Mistake Proofing Webinar Follow-up Q & A
John Grout responds to your questions that we couldn’t get to during the webinar Mistake Proofing to Reduce Medical Errors.
Q. In traffic planning, roundabouts have reduced the number of accidents/fatalities, the assumption being that people need to think instead of depending on others to follow traffic signals! Thoughts?
A. One of the few accidents I’ve had was in a traffic circle (roundabout), so I may be the wrong person to ask. My own perception is that navigating a traffic circle is a more demanding cognitive task than is going through an intersection controlled by a traffic signal. The idea that processes should be structured in such a way that more deliberative thought is needed and that would defy standardization and the use of autopilot is an interesting one. Until I have studied it more thoroughly, my intuition will continue to be that adding more complexity would not be the direction I would recommend when searching for process improvement methods.
Q. Some of the early mistake-proofing examples you showed looked more like visual indicators, not mistake proofing — they make the right action more likely — not certain. Is this really prevention?
A. My view of mistake-proofing is relatively broad and includes visual indicators as well as more “ironclad” prevention techniques.
Q. Why do hospitals not follow a best practice from the FDA— process validation using IQ/OP/PQ?
A. This is an interesting question. Instead of asking about hospitals we might equally well ask it about teams, groups, and individuals. Why does anyone not follow best practice? I think the answer probably lies in the old discipline of applied behavior analysis (ABA). ABA suggests that the strongest motivators are those which are soon, certain, and positive. The reason best practices are not followed is usually because they are not perceived to lead immediately to the best possible outcome with complete certainty. For a more thorough treatment of this question, I recommend reading the following article. Repenning, N. and J. Sterman (2001). Nobody Ever Gets Credit for Fixing Defects that Didn’t Happen: Creating and Sustaining Process Improvement, California Management Review, 43, 4: 64-88.

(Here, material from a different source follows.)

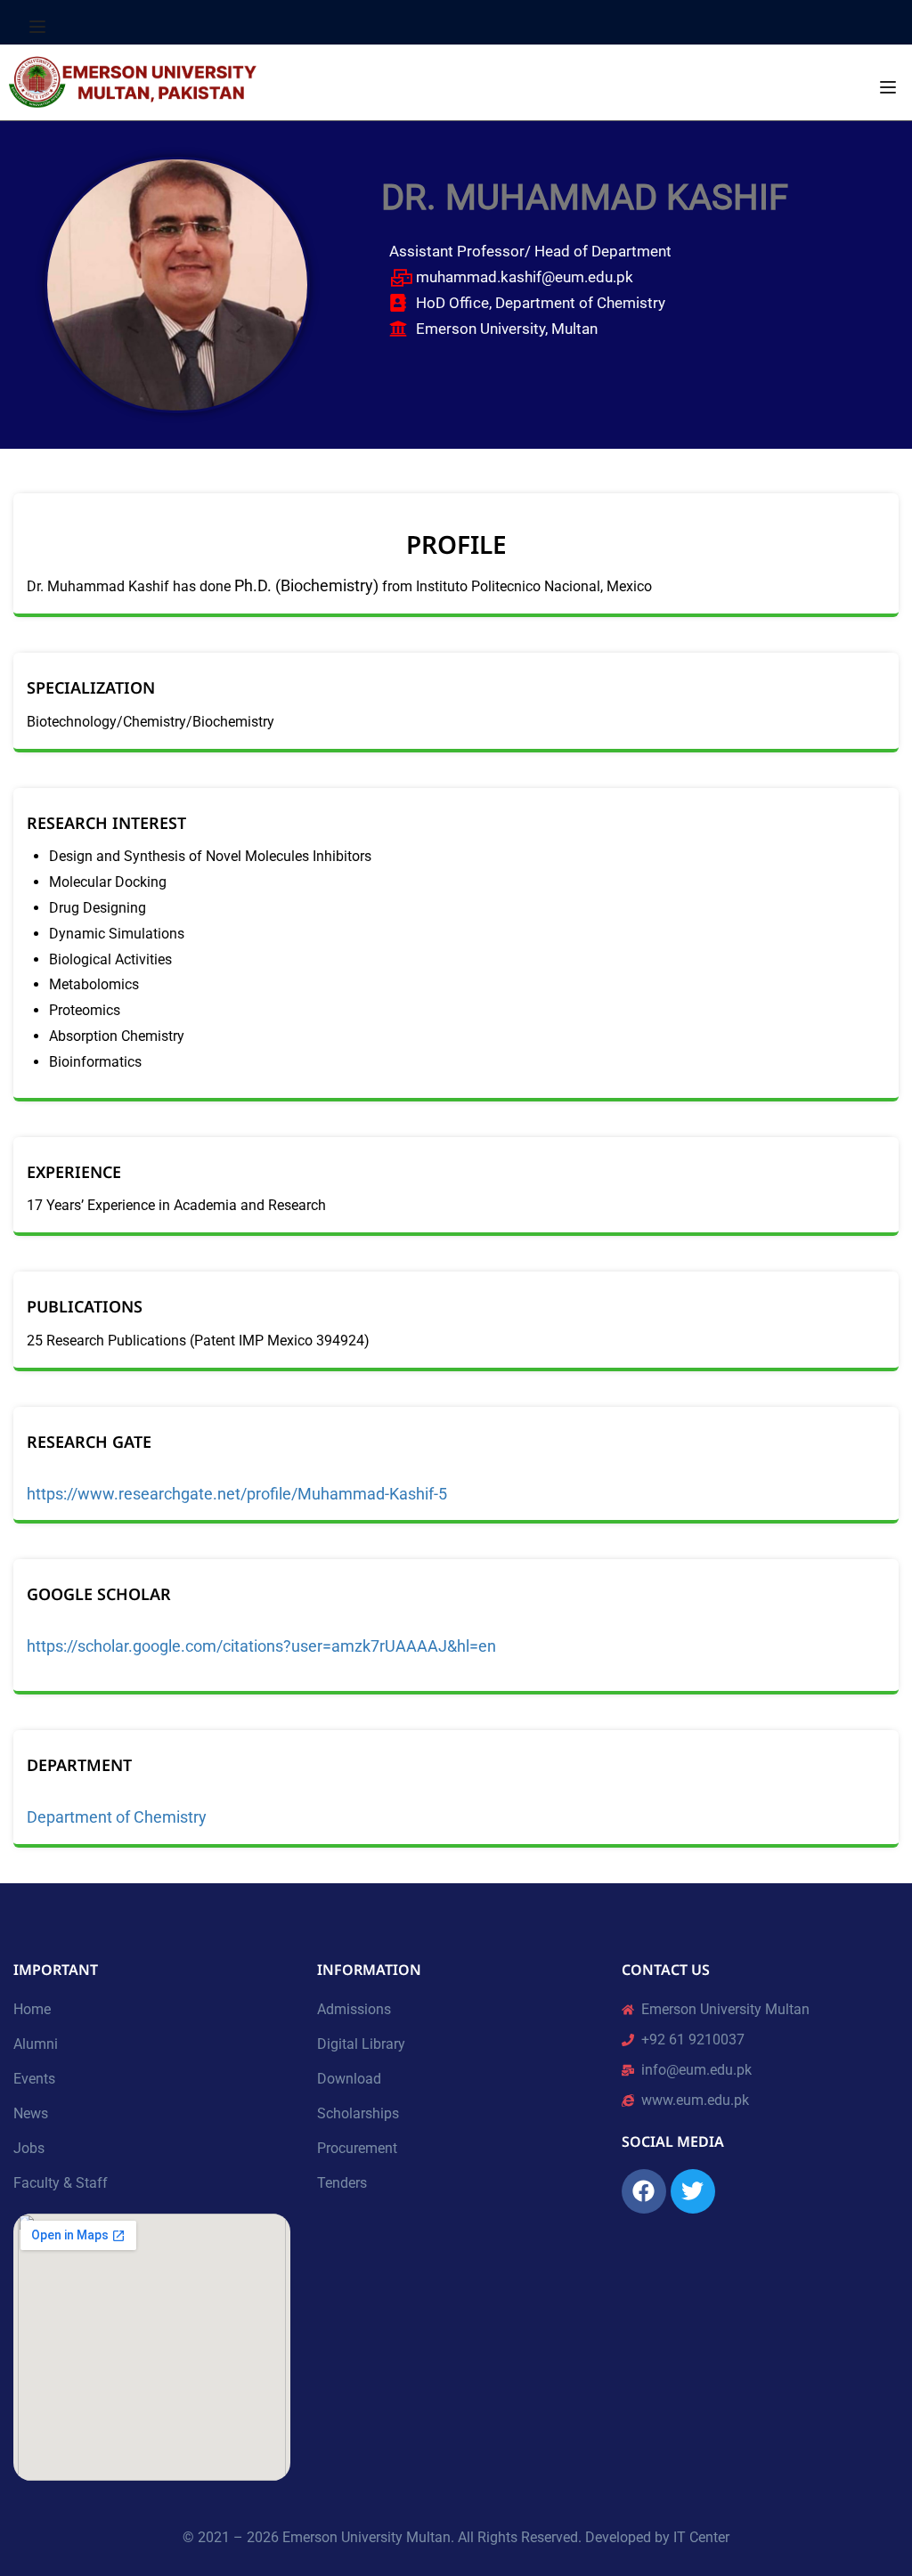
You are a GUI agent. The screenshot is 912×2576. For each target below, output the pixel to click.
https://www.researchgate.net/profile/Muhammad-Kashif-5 (237, 1493)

Q. When completing a FMEA, is there a standard “weighting” standard for the numerators such as the ones available for FMEA in automotive/manufacturing?
A. There is no standard scale for the factors that make up the risk priority number (RPN) in healthcare FMEA. The closest that healthcare comes to that is the hazards scoring matrix™ proposed by the VA (DeRosier J, Stalhandske E, Bagian J, Nudell T. Using health care failure mode and effect analysis: The VA national center for patient safety’s prospective risk analysis system. Jt Comm J Qual Improv. 2002 May; 8(5):248-67.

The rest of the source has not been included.